This fruity number is anything but pedestrian
Photography by Rob Palmer
Presented by Dardan Shervashidze
111 Darlinghurst Road, Potts Point, Sydney
02 8354 6666
April’s issue of Australian Bartender magazine saw a couple of bartenders submit variations on a superb ‘forgotten classic’ known as – you guessed it – The Avenue. Well Bartender magazine and 4bars.com.au thought it was high time that we breathe some life back into this concoction and rescue it the cocktail doldrums.
The drink comes from the well-regarded Café Royal Cocktail Book by William Tarling, first printed in 1937. The volume was the unofficial cocktail manual of the United Kingdom Bartenders’ Guild (UKBG), who during Prohibition took up where their American counterparts left off.

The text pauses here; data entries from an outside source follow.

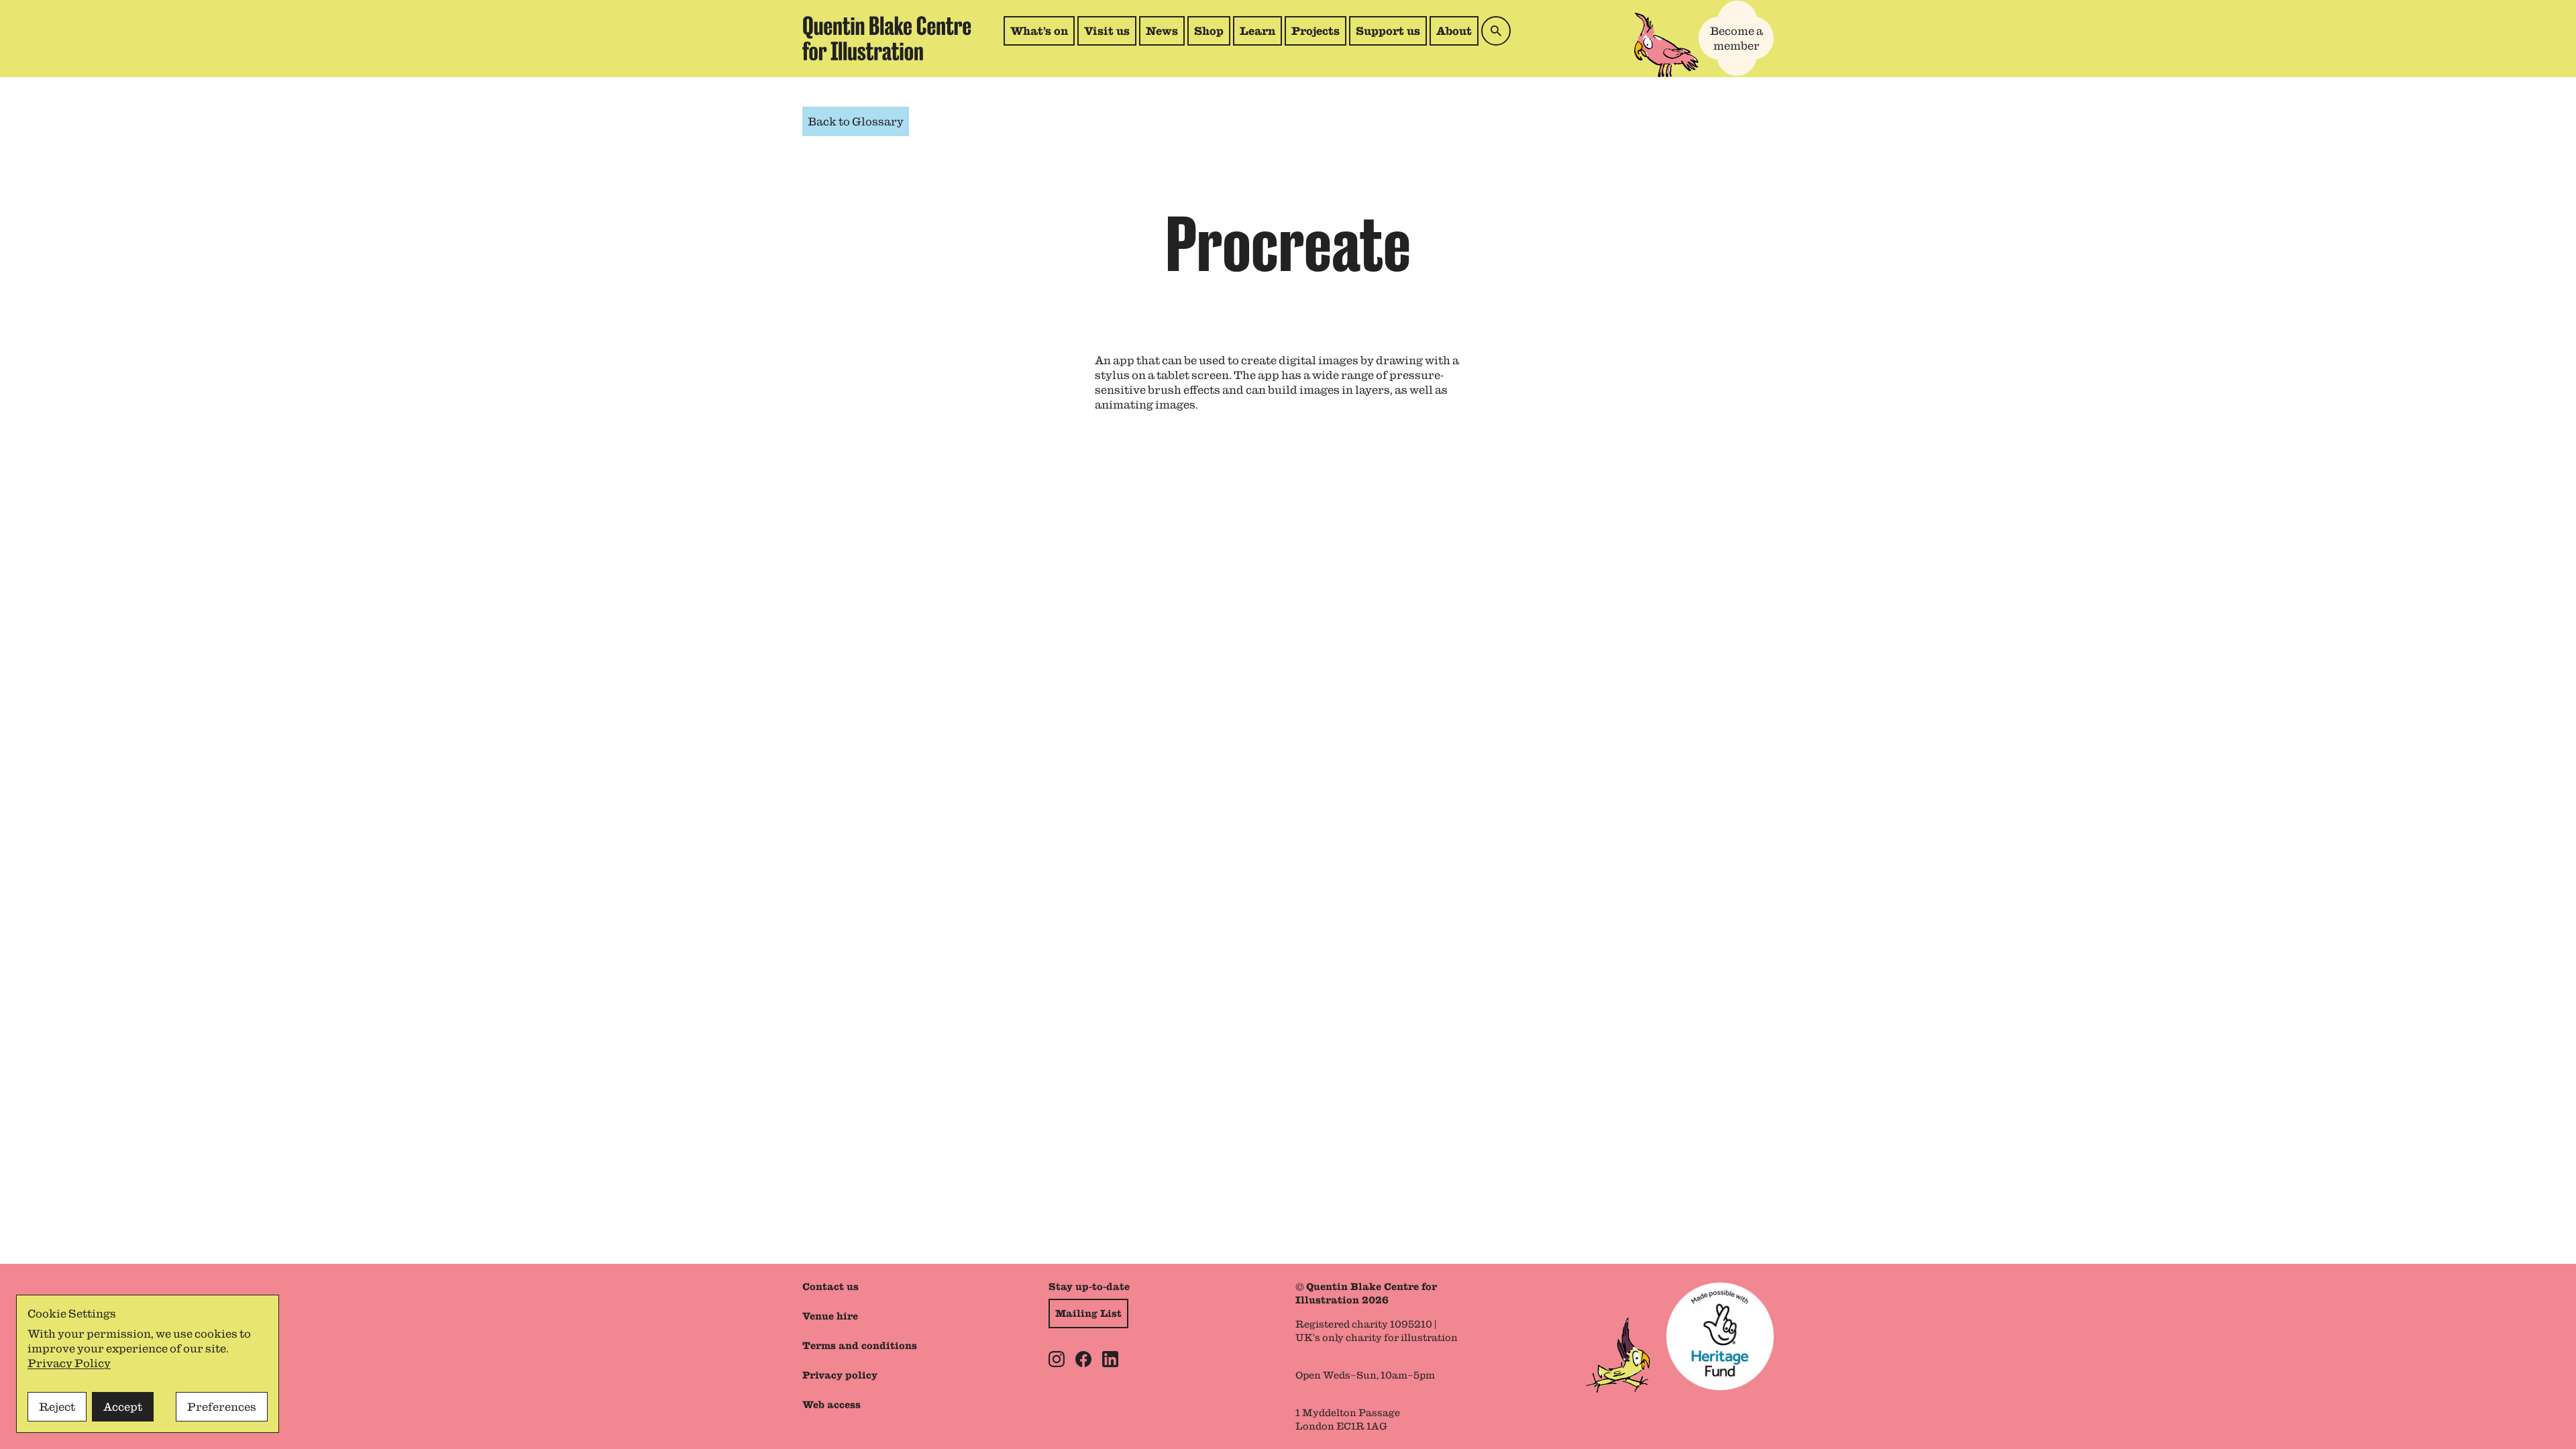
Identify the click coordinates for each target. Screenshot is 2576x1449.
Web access (831, 1404)
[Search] (1496, 31)
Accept (122, 1407)
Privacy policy (839, 1375)
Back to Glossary (856, 121)
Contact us (830, 1286)
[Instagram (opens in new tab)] (1057, 1359)
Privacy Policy (69, 1363)
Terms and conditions (859, 1345)
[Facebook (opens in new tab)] (1083, 1359)
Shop (1211, 34)
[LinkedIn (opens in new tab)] (1110, 1359)
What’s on (1039, 31)
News (1162, 31)
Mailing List (1088, 1313)
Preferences (221, 1407)
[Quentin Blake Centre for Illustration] (886, 38)
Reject (57, 1407)
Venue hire (830, 1316)
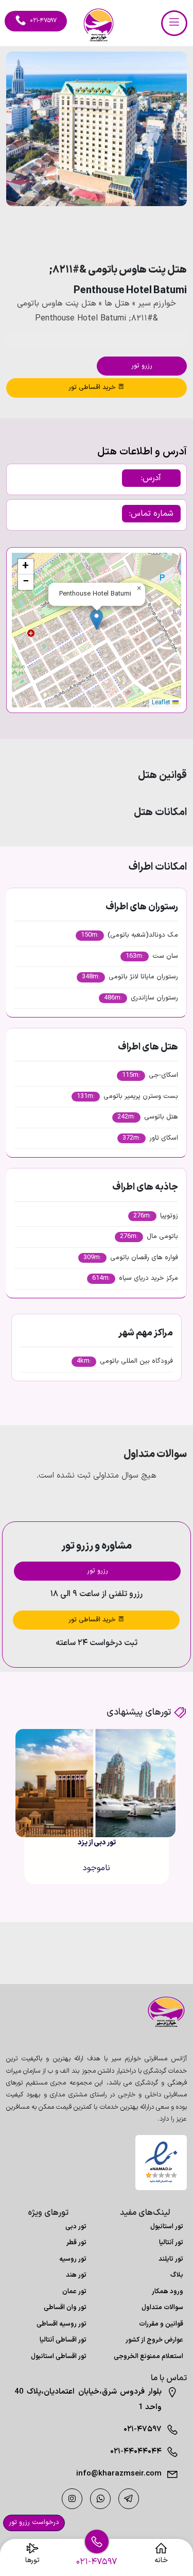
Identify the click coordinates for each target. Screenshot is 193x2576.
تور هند (76, 2275)
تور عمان (74, 2291)
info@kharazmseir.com (119, 2474)
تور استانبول (166, 2227)
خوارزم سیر (157, 303)
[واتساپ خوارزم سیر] (100, 2498)
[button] (151, 234)
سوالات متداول (162, 2307)
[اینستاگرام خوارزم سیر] (72, 2498)
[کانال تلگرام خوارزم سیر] (128, 2498)
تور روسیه (72, 2259)
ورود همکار (167, 2291)
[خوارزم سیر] (161, 2011)
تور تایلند (171, 2259)
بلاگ (176, 2275)
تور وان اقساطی (65, 2307)
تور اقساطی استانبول (58, 2356)
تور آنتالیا (171, 2243)
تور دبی (75, 2227)
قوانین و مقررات (161, 2324)
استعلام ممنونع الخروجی (148, 2356)
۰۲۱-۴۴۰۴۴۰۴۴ (136, 2452)
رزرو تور (141, 366)
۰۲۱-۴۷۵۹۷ (143, 2429)
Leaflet (162, 702)
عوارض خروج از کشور (154, 2340)
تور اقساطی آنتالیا (63, 2340)
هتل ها (117, 303)
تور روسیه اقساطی (61, 2324)
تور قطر (76, 2243)
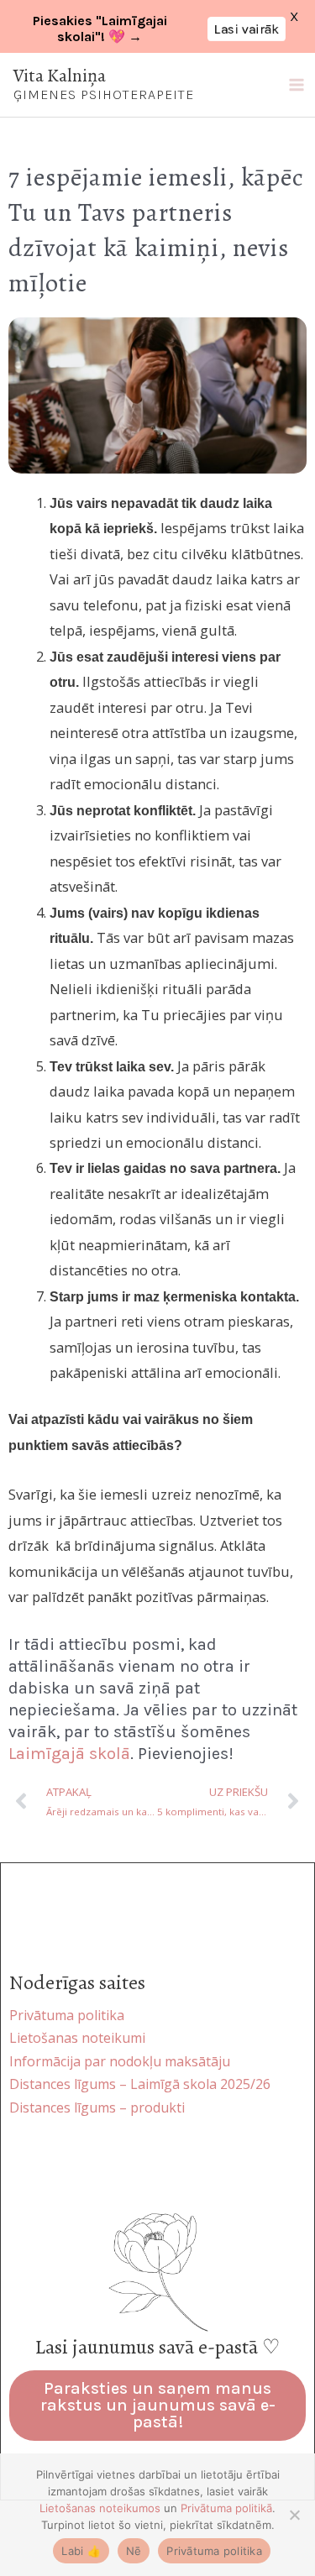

Reproductions of this book are now available online or you can even download electronic copies from websites like www.euvs.org – the French ‘Exposition Universelle des Vins et Spiritueux’.
Whilst the book containing the original recipe for The Avenue cocktail isn’t too hard to get hold of it is the trio of hard to find ingredients in this drink that are perhaps to blame for its lack of fame. Passionfruit juice, real pomegranate grenadine, and orange flower water are hardly the usual suspects to be found behind any bar.
Autumn, however, is a fantastic time for both passionfruit and pomegranate that for the majority of the year have prohibitive prices. Orange flower water can be found at any half decent deli and is in no danger of going off or out of season. It is the essential ingredient in a Ramos Gin Fizz and its distinctive perfume is worth experimenting with (sparingly) in your own cocktail creations.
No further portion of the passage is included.